■ What you should do ■
Go through the records below and write each one out again unchanged.

─── Information given

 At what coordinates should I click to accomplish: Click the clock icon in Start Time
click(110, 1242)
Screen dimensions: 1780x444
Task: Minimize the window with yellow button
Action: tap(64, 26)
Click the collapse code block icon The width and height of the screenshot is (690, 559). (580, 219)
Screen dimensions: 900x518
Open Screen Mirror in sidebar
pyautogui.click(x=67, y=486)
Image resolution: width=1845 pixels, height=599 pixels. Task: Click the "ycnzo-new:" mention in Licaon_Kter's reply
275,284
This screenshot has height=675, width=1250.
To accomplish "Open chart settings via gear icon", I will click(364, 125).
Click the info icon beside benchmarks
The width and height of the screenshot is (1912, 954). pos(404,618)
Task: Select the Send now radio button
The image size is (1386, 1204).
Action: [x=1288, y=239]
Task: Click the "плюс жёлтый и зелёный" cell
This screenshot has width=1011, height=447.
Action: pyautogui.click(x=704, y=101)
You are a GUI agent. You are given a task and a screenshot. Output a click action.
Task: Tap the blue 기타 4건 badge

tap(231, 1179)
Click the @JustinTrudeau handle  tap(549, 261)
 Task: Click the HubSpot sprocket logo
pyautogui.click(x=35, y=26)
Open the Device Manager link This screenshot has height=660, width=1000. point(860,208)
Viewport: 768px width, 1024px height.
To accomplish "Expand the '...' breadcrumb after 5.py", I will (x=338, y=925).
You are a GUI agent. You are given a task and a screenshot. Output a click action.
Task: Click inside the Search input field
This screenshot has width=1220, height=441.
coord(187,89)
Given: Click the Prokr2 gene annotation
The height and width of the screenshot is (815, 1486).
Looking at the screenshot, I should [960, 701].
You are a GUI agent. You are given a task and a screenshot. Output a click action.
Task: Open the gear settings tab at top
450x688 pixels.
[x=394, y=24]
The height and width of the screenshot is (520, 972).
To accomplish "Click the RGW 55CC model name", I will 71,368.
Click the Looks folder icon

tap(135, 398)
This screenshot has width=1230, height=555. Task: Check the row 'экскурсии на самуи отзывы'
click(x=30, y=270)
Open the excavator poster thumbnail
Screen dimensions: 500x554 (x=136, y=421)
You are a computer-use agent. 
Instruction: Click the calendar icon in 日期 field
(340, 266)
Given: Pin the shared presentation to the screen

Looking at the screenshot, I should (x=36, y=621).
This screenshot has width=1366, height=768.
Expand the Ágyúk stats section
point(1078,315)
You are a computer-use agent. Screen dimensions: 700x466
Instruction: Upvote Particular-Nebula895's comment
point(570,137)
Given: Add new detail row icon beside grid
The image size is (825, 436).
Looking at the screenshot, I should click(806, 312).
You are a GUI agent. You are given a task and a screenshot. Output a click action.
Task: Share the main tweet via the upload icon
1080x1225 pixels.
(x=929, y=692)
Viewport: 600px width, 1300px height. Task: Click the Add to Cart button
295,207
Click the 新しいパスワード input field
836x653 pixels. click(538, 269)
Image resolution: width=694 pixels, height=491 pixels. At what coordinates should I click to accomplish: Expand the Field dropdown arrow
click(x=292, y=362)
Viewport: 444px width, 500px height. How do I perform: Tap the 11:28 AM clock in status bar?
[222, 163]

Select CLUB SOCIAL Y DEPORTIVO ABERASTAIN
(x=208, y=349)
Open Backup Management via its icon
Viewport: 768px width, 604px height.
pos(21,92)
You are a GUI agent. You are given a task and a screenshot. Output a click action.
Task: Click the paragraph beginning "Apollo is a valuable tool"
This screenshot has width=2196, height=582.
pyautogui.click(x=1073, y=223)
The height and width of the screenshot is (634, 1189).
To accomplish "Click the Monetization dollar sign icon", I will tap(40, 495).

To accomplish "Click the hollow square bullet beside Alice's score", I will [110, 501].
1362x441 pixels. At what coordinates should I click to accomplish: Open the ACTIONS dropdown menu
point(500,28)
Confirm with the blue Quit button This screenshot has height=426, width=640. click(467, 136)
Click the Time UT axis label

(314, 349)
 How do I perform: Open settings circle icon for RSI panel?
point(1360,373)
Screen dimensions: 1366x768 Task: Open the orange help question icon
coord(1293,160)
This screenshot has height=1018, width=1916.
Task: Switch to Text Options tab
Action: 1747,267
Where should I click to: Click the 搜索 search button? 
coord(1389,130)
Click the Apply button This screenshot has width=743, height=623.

──────

■ Completed task ■
 At what coordinates should I click to accomplish: Click the clock icon in Start Time
click(110, 1242)
Screen dimensions: 1780x444
Task: Minimize the window with yellow button
Action: tap(64, 26)
Click the collapse code block icon The width and height of the screenshot is (690, 559). (580, 219)
Screen dimensions: 900x518
Open Screen Mirror in sidebar
pyautogui.click(x=67, y=486)
Image resolution: width=1845 pixels, height=599 pixels. Task: Click the "ycnzo-new:" mention in Licaon_Kter's reply
275,284
This screenshot has height=675, width=1250.
To accomplish "Open chart settings via gear icon", I will click(364, 125).
Click the info icon beside benchmarks
The width and height of the screenshot is (1912, 954). pos(404,618)
Task: Select the Send now radio button
The image size is (1386, 1204).
Action: [x=1288, y=239]
Task: Click the "плюс жёлтый и зелёный" cell
This screenshot has width=1011, height=447.
Action: pyautogui.click(x=704, y=101)
You are a GUI agent. You are given a task and a screenshot. Output a click action.
Task: Tap the blue 기타 4건 badge

tap(231, 1179)
Click the @JustinTrudeau handle  tap(549, 261)
 Task: Click the HubSpot sprocket logo
pyautogui.click(x=35, y=26)
Open the Device Manager link This screenshot has height=660, width=1000. point(860,208)
Viewport: 768px width, 1024px height.
To accomplish "Expand the '...' breadcrumb after 5.py", I will (x=338, y=925).
You are a GUI agent. You are given a task and a screenshot. Output a click action.
Task: Click inside the Search input field
This screenshot has width=1220, height=441.
coord(187,89)
Given: Click the Prokr2 gene annotation
The height and width of the screenshot is (815, 1486).
Looking at the screenshot, I should [960, 701].
You are a GUI agent. You are given a task and a screenshot. Output a click action.
Task: Open the gear settings tab at top
450x688 pixels.
[x=394, y=24]
The height and width of the screenshot is (520, 972).
To accomplish "Click the RGW 55CC model name", I will 71,368.
Click the Looks folder icon

tap(135, 398)
This screenshot has width=1230, height=555. Task: Check the row 'экскурсии на самуи отзывы'
click(x=30, y=270)
Open the excavator poster thumbnail
Screen dimensions: 500x554 (x=136, y=421)
You are a computer-use agent. 
Instruction: Click the calendar icon in 日期 field
(340, 266)
Given: Pin the shared presentation to the screen

Looking at the screenshot, I should (x=36, y=621).
This screenshot has width=1366, height=768.
Expand the Ágyúk stats section
point(1078,315)
You are a computer-use agent. Screen dimensions: 700x466
Instruction: Upvote Particular-Nebula895's comment
point(570,137)
Given: Add new detail row icon beside grid
The image size is (825, 436).
Looking at the screenshot, I should click(806, 312).
You are a GUI agent. You are given a task and a screenshot. Output a click action.
Task: Share the main tweet via the upload icon
1080x1225 pixels.
(x=929, y=692)
Viewport: 600px width, 1300px height. Task: Click the Add to Cart button
295,207
Click the 新しいパスワード input field
836x653 pixels. click(538, 269)
Image resolution: width=694 pixels, height=491 pixels. At what coordinates should I click to accomplish: Expand the Field dropdown arrow
click(x=292, y=362)
Viewport: 444px width, 500px height. How do I perform: Tap the 11:28 AM clock in status bar?
[222, 163]

Select CLUB SOCIAL Y DEPORTIVO ABERASTAIN
(x=208, y=349)
Open Backup Management via its icon
Viewport: 768px width, 604px height.
pos(21,92)
You are a GUI agent. You are given a task and a screenshot. Output a click action.
Task: Click the paragraph beginning "Apollo is a valuable tool"
This screenshot has width=2196, height=582.
pyautogui.click(x=1073, y=223)
The height and width of the screenshot is (634, 1189).
To accomplish "Click the Monetization dollar sign icon", I will tap(40, 495).

To accomplish "Click the hollow square bullet beside Alice's score", I will [110, 501].
1362x441 pixels. At what coordinates should I click to accomplish: Open the ACTIONS dropdown menu
point(500,28)
Confirm with the blue Quit button This screenshot has height=426, width=640. click(467, 136)
Click the Time UT axis label

(314, 349)
 How do I perform: Open settings circle icon for RSI panel?
point(1360,373)
Screen dimensions: 1366x768 Task: Open the orange help question icon
coord(1293,160)
This screenshot has height=1018, width=1916.
Task: Switch to Text Options tab
Action: 1747,267
Where should I click to: Click the 搜索 search button? 
coord(1389,130)
Click the Apply button This screenshot has width=743, height=623.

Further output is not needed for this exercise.